(Stored data entries)
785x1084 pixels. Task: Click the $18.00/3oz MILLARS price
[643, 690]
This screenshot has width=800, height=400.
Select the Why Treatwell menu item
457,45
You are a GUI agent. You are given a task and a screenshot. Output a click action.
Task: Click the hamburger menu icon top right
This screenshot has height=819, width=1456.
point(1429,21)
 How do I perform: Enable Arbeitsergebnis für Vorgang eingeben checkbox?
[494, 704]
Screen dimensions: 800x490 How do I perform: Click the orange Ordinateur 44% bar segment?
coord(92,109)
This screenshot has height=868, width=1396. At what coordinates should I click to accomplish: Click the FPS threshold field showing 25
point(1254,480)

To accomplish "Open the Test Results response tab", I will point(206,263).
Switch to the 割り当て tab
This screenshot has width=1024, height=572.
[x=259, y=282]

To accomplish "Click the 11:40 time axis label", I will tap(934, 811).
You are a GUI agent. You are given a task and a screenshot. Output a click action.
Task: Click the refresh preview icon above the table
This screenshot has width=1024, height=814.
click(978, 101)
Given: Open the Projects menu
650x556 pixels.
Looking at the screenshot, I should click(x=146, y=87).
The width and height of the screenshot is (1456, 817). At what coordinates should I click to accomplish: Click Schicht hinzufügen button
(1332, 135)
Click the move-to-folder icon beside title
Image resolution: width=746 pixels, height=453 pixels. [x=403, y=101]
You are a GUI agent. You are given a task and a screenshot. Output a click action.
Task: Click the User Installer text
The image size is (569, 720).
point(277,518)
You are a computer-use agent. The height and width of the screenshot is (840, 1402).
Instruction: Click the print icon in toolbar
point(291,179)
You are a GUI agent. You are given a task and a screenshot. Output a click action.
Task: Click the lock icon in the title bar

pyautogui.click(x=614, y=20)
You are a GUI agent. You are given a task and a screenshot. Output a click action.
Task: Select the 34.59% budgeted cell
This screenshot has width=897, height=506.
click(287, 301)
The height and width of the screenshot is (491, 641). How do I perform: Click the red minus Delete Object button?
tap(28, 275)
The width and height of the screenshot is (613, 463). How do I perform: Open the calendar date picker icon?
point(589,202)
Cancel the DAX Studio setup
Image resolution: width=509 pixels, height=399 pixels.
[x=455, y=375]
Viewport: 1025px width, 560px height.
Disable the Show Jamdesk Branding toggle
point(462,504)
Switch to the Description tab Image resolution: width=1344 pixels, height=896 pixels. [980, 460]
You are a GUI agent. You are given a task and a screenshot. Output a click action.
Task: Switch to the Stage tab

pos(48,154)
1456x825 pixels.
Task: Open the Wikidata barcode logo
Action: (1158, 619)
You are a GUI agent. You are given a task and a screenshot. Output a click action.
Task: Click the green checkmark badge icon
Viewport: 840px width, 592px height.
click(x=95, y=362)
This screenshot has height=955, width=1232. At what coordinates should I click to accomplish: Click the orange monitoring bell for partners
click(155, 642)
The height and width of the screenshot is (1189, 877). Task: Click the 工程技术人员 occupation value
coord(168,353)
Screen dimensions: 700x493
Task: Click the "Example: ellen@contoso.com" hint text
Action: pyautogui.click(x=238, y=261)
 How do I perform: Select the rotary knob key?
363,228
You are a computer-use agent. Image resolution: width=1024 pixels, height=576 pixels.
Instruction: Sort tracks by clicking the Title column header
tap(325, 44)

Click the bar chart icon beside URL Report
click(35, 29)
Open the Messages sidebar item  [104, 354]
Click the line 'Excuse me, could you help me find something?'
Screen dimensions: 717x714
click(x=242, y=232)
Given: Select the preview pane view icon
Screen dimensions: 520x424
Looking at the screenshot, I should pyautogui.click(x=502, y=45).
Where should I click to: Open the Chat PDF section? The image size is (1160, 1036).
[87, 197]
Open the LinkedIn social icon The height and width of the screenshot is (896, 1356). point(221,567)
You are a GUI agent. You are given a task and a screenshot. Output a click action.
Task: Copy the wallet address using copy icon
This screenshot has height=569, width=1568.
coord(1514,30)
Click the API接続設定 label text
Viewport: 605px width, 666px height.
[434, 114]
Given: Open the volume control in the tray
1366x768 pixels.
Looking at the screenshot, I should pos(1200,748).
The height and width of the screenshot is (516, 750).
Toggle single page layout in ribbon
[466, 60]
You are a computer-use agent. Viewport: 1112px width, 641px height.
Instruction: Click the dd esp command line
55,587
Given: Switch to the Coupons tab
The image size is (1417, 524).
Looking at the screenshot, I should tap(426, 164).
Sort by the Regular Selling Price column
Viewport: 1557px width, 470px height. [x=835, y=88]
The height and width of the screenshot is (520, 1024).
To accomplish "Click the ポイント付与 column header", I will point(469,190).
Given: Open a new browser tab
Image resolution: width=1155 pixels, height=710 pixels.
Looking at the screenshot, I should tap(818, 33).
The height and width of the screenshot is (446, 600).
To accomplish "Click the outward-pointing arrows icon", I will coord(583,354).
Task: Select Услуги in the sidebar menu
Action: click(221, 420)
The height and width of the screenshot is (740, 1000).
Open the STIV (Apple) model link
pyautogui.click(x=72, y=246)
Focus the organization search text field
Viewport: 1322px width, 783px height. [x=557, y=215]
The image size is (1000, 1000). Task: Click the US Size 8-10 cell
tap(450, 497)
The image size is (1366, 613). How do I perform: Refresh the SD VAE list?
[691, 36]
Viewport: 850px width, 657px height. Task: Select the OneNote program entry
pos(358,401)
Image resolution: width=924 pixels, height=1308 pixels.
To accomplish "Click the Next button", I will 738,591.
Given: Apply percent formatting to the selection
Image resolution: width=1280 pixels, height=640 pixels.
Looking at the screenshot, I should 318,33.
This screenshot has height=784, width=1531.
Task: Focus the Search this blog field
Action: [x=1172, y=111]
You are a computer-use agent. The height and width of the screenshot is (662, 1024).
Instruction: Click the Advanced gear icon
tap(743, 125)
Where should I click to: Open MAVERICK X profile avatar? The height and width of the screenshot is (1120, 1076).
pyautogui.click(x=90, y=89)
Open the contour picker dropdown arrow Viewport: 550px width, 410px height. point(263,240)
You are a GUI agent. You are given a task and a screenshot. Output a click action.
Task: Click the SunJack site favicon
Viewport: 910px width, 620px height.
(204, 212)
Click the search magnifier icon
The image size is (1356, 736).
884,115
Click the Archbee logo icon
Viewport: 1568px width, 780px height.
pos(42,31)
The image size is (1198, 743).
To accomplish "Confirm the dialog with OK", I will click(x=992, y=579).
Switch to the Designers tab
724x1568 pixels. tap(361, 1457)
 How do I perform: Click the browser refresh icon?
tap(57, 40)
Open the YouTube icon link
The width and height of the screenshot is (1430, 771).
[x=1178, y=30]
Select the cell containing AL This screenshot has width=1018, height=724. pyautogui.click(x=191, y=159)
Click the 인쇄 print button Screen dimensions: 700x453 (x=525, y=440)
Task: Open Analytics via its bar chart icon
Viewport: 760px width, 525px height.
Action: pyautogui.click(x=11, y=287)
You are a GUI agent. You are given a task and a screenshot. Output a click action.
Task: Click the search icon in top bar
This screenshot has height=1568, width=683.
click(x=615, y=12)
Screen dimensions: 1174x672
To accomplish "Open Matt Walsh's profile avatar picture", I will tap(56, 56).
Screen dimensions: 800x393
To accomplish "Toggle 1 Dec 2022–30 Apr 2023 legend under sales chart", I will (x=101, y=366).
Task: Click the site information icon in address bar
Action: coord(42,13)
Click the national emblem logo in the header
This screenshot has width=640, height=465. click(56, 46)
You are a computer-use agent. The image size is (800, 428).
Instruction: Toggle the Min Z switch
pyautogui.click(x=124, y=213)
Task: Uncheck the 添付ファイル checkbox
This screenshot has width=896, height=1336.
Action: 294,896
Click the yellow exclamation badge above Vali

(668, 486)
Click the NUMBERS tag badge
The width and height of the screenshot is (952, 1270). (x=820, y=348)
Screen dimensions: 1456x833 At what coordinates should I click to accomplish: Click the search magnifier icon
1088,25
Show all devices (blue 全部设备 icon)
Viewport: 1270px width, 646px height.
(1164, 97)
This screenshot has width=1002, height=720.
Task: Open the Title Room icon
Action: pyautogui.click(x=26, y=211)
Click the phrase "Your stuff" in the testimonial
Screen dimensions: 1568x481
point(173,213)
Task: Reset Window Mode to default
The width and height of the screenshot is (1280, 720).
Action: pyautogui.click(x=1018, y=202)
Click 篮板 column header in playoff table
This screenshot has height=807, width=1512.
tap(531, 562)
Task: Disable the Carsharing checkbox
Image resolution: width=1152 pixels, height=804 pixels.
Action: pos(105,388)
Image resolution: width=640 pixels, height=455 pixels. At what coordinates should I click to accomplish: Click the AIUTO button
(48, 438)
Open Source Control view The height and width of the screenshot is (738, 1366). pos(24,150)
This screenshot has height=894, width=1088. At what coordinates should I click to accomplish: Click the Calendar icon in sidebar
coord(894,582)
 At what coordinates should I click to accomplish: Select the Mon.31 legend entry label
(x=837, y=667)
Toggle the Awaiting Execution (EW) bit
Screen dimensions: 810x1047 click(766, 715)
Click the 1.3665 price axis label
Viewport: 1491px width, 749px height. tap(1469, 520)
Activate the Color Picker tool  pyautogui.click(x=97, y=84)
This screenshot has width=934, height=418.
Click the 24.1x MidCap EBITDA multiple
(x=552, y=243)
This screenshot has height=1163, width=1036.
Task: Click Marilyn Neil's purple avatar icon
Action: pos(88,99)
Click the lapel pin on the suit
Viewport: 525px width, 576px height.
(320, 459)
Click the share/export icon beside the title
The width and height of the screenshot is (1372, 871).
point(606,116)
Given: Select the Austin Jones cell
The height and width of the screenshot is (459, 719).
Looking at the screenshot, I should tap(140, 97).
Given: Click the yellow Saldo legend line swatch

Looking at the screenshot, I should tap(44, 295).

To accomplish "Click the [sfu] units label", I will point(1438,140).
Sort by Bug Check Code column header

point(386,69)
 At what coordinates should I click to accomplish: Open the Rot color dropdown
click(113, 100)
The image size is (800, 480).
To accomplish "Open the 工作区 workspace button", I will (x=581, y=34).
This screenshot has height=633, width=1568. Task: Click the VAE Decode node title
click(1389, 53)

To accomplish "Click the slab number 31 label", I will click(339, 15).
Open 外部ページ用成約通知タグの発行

▸ TASK DIRECTIONS:
From the entries above, write out only the lines starting at the line that holds "The image size is (1000, 1000)." and ending at the line that holds "Task: Click the SunJack site favicon", keeping both and matching them exactly.

▸ SOLUTION:
The image size is (1000, 1000). Task: Click the US Size 8-10 cell
tap(450, 497)
The image size is (1366, 613). How do I perform: Refresh the SD VAE list?
[691, 36]
Viewport: 850px width, 657px height. Task: Select the OneNote program entry
pos(358,401)
Image resolution: width=924 pixels, height=1308 pixels.
To accomplish "Click the Next button", I will 738,591.
Given: Apply percent formatting to the selection
Image resolution: width=1280 pixels, height=640 pixels.
Looking at the screenshot, I should 318,33.
This screenshot has height=784, width=1531.
Task: Focus the Search this blog field
Action: [x=1172, y=111]
You are a computer-use agent. The height and width of the screenshot is (662, 1024).
Instruction: Click the Advanced gear icon
tap(743, 125)
Where should I click to: Open MAVERICK X profile avatar? The height and width of the screenshot is (1120, 1076).
pyautogui.click(x=90, y=89)
Open the contour picker dropdown arrow Viewport: 550px width, 410px height. point(263,240)
You are a GUI agent. You are given a task and a screenshot. Output a click action.
Task: Click the SunJack site favicon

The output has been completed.